Stored data:

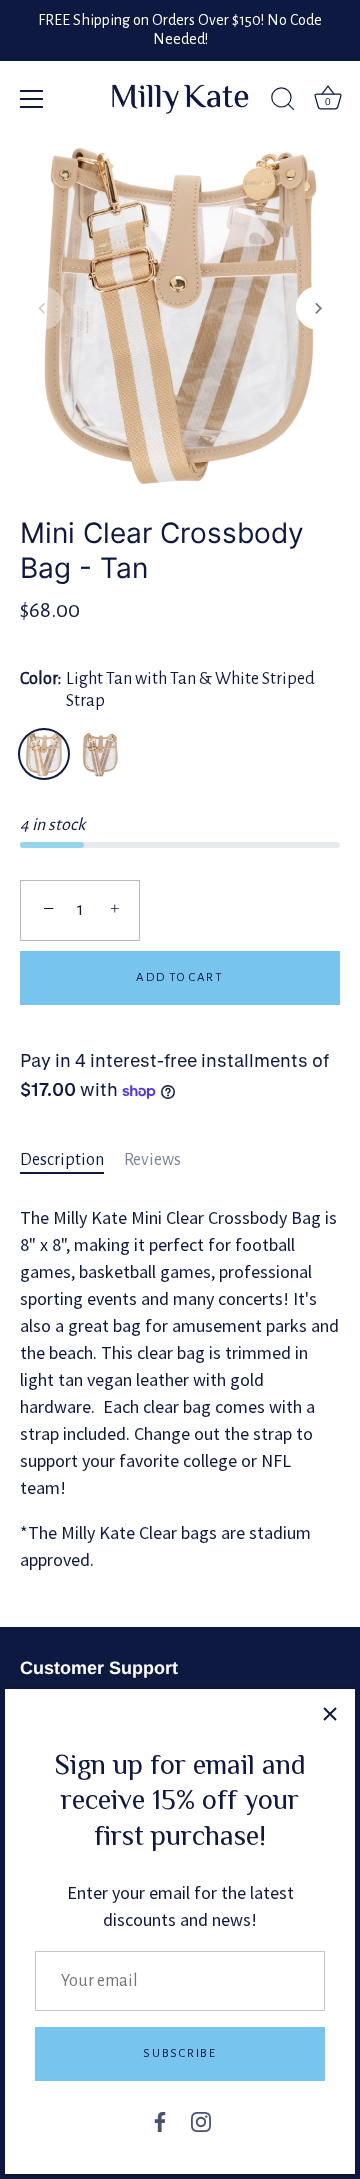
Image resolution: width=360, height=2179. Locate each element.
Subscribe (179, 2053)
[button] (42, 308)
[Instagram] (201, 2121)
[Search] (283, 102)
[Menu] (32, 99)
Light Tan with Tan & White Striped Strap (44, 754)
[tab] (72, 1160)
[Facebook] (160, 2121)
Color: (167, 690)
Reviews (152, 1160)
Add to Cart (180, 977)
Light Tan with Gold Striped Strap (100, 754)
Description (62, 1160)
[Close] (330, 1714)
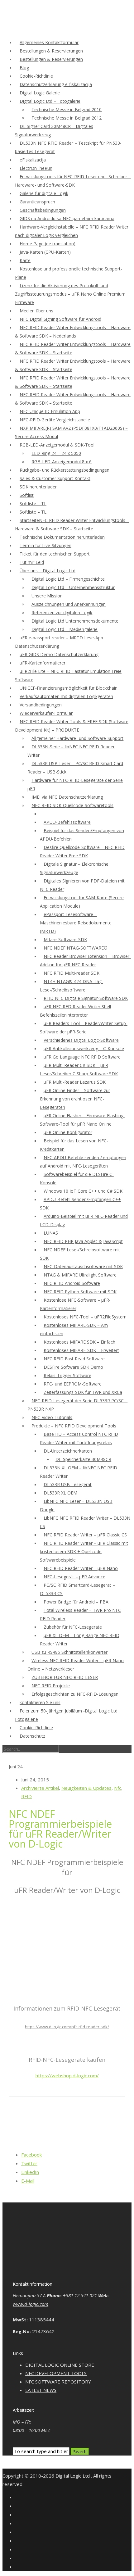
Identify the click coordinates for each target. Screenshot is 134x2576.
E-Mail (27, 2181)
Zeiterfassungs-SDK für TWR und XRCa (83, 1392)
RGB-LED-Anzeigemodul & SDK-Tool (57, 445)
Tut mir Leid (32, 562)
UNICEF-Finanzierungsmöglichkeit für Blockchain (68, 688)
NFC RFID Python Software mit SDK (80, 1292)
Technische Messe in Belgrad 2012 (66, 118)
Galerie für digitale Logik (44, 193)
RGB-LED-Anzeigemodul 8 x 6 (61, 462)
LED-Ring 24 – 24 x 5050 (56, 453)
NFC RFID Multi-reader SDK (71, 973)
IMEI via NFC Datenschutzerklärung (67, 797)
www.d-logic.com (30, 2304)
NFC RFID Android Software (72, 1283)
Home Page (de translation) (47, 244)
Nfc (117, 1788)
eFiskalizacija (33, 160)
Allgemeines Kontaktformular (49, 42)
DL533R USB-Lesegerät (68, 1484)
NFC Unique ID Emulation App (50, 411)
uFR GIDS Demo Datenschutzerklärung (59, 654)
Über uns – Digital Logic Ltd (47, 571)
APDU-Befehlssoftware (67, 822)
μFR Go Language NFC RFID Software (82, 1057)
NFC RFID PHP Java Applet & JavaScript (83, 1241)
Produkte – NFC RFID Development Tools (73, 1426)
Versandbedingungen (41, 705)
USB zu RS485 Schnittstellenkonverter (69, 1652)
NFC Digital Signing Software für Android (60, 319)
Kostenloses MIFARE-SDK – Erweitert (81, 1350)
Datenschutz (32, 1736)
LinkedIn (30, 2172)
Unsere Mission (47, 596)
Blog (24, 67)
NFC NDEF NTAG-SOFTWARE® (76, 948)
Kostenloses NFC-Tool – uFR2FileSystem (85, 1317)
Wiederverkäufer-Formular (46, 713)
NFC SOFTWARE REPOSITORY (58, 2382)
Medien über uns (36, 311)
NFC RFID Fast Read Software (74, 1359)
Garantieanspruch (37, 202)
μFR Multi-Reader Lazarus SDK (75, 1082)
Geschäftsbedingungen (43, 210)
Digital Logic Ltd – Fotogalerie (50, 101)
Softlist (27, 495)
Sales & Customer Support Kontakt (55, 478)
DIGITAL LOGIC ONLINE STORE (59, 2365)
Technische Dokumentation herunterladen (62, 537)
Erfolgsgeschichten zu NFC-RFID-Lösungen (74, 1694)
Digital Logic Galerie (40, 93)
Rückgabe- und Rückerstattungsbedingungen (64, 470)
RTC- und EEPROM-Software (73, 1384)
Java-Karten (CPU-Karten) (45, 252)
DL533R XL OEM (60, 1493)
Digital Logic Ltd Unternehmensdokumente (74, 621)
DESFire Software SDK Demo (73, 1367)
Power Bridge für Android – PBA (76, 1602)
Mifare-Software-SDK (65, 939)
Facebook (31, 2155)
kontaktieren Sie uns (40, 1702)
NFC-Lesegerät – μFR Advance (74, 1577)
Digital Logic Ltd (72, 2476)
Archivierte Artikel (40, 1788)
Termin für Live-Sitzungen (45, 545)
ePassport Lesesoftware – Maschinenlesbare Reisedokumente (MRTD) (76, 922)
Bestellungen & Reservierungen (51, 51)
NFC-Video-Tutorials (51, 1417)
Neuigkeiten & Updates (86, 1788)
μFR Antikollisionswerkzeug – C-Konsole (84, 1048)
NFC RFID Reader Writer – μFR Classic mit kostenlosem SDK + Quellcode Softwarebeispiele (84, 1551)
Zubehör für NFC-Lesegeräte (73, 1627)
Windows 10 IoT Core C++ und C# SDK (83, 1191)
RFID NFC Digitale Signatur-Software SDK (86, 998)
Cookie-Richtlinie (36, 76)
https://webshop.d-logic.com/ (67, 2075)
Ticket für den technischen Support (55, 554)
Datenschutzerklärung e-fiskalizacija (56, 84)
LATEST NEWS (40, 2390)
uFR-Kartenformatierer (42, 663)
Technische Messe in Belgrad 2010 (66, 109)
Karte (25, 260)
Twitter (29, 2163)
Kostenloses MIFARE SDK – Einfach (79, 1342)
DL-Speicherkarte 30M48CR (83, 1459)
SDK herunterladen (39, 487)
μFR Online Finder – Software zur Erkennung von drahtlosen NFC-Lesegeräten (75, 1098)
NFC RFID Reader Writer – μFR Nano (81, 1568)
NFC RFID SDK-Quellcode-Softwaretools (72, 805)
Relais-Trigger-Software (67, 1375)
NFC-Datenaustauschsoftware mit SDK (83, 1266)
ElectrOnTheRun (36, 168)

WHAT TO DO: Leave out the pictures and return the rest of the records exactly.

OUTPUT OF THE EXERCISE:
Image resolution: width=360, height=2179. Locate each element.
Subscribe (179, 2053)
[button] (42, 308)
[Instagram] (201, 2121)
[Search] (283, 102)
[Menu] (32, 99)
Light Tan with Tan & White Striped Strap (44, 754)
[tab] (72, 1160)
[Facebook] (160, 2121)
Color: (167, 690)
Reviews (152, 1160)
Add to Cart (180, 977)
Light Tan with Gold Striped Strap (100, 754)
Description (62, 1160)
[Close] (330, 1714)
Identify the click coordinates for each target. Screenshot is 134x2576.
E-Mail (27, 2181)
Zeiterfassungs-SDK für TWR und XRCa (83, 1392)
RGB-LED-Anzeigemodul & SDK-Tool (57, 445)
Tut mir Leid (32, 562)
UNICEF-Finanzierungsmöglichkeit für Blockchain (68, 688)
NFC RFID Python Software mit SDK (80, 1292)
Technische Messe in Belgrad 2012 (66, 118)
Galerie für digitale Logik (44, 193)
RGB-LED-Anzeigemodul 8 x 6 (61, 462)
LED-Ring 24 – 24 x 5050 (56, 453)
NFC RFID Multi-reader SDK (71, 973)
IMEI via NFC Datenschutzerklärung (67, 797)
www.d-logic.com (30, 2304)
NFC RFID Android Software (72, 1283)
Home Page (de translation) (47, 244)
Nfc (117, 1788)
eFiskalizacija (33, 160)
Allgemeines Kontaktformular (49, 42)
DL533R USB-Lesegerät (68, 1484)
NFC Unique ID Emulation App (50, 411)
uFR GIDS Demo Datenschutzerklärung (59, 654)
Über uns – Digital Logic Ltd (47, 571)
APDU-Befehlssoftware (67, 822)
μFR Go Language NFC RFID Software (82, 1057)
NFC RFID PHP Java Applet & JavaScript (83, 1241)
Produkte – NFC RFID Development Tools (73, 1426)
Versandbedingungen (41, 705)
USB zu RS485 Schnittstellenkonverter (69, 1652)
NFC Digital Signing Software für Android (60, 319)
Kostenloses MIFARE-SDK – Erweitert (81, 1350)
Datenschutz (32, 1736)
LinkedIn (30, 2172)
Unsere Mission (47, 596)
Blog (24, 67)
NFC NDEF NTAG-SOFTWARE® (76, 948)
Kostenloses NFC-Tool – uFR2FileSystem (85, 1317)
Wiederverkäufer-Formular (46, 713)
NFC SOFTWARE REPOSITORY (58, 2382)
Medien über uns (36, 311)
NFC RFID Fast Read Software (74, 1359)
Garantieanspruch (37, 202)
μFR Multi-Reader Lazarus SDK (75, 1082)
Geschäftsbedingungen (43, 210)
Digital Logic Ltd – Fotogalerie (50, 101)
Softlist (27, 495)
Sales & Customer Support Kontakt (55, 478)
DIGITAL LOGIC ONLINE STORE (59, 2365)
Technische Dokumentation herunterladen (62, 537)
Erfolgsgeschichten zu NFC-RFID-Lösungen (74, 1694)
Digital Logic Galerie (40, 93)
Rückgabe- und Rückerstattungsbedingungen (64, 470)
RTC- und EEPROM-Software (73, 1384)
Java-Karten (CPU-Karten) (45, 252)
DL533R XL OEM (60, 1493)
Digital Logic Ltd Unternehmensdokumente (74, 621)
DESFire Software SDK Demo (73, 1367)
Power Bridge für Android – PBA (76, 1602)
Mifare-Software-SDK (65, 939)
Facebook (31, 2155)
kontaktieren Sie uns (40, 1702)
NFC-Lesegerät – μFR Advance (74, 1577)
Digital Logic Ltd (72, 2476)
Archivierte Artikel (40, 1788)
Termin für Live-Sitzungen (45, 545)
ePassport Lesesoftware – Maschinenlesbare Reisedokumente (MRTD) (76, 922)
Bestellungen & Reservierungen (51, 51)
NFC-Video-Tutorials (51, 1417)
Neuigkeiten & Updates (86, 1788)
μFR Antikollisionswerkzeug – C-Konsole (84, 1048)
NFC RFID Reader Writer – μFR Classic mit kostenlosem SDK + Quellcode Softwarebeispiele (84, 1551)
Zubehör für NFC-Lesegeräte (73, 1627)
Windows 10 IoT Core C++ und C# SDK (83, 1191)
RFID NFC Digitale Signatur-Software SDK (86, 998)
Cookie-Richtlinie (36, 76)
https://webshop.d-logic.com/ (67, 2075)
Ticket für den technischen Support (55, 554)
Datenschutzerklärung e-fiskalizacija (56, 84)
LATEST NEWS (40, 2390)
uFR-Kartenformatierer (42, 663)
Technische Messe in Belgrad 2010 (66, 109)
Karte (25, 260)
Twitter (29, 2163)
Kostenloses MIFARE SDK – Einfach (79, 1342)
DL-Speicherkarte 30M48CR (83, 1459)
SDK herunterladen (39, 487)
μFR Online Finder – Software zur Erkennung von drahtlosen NFC-Lesegeräten (75, 1098)
NFC RFID Reader Writer – μFR Nano (81, 1568)
NFC RFID SDK-Quellcode-Softwaretools (72, 805)
Relais-Trigger-Software (67, 1375)
NFC-Datenaustauschsoftware mit SDK (83, 1266)
ElectrOnTheRun (36, 168)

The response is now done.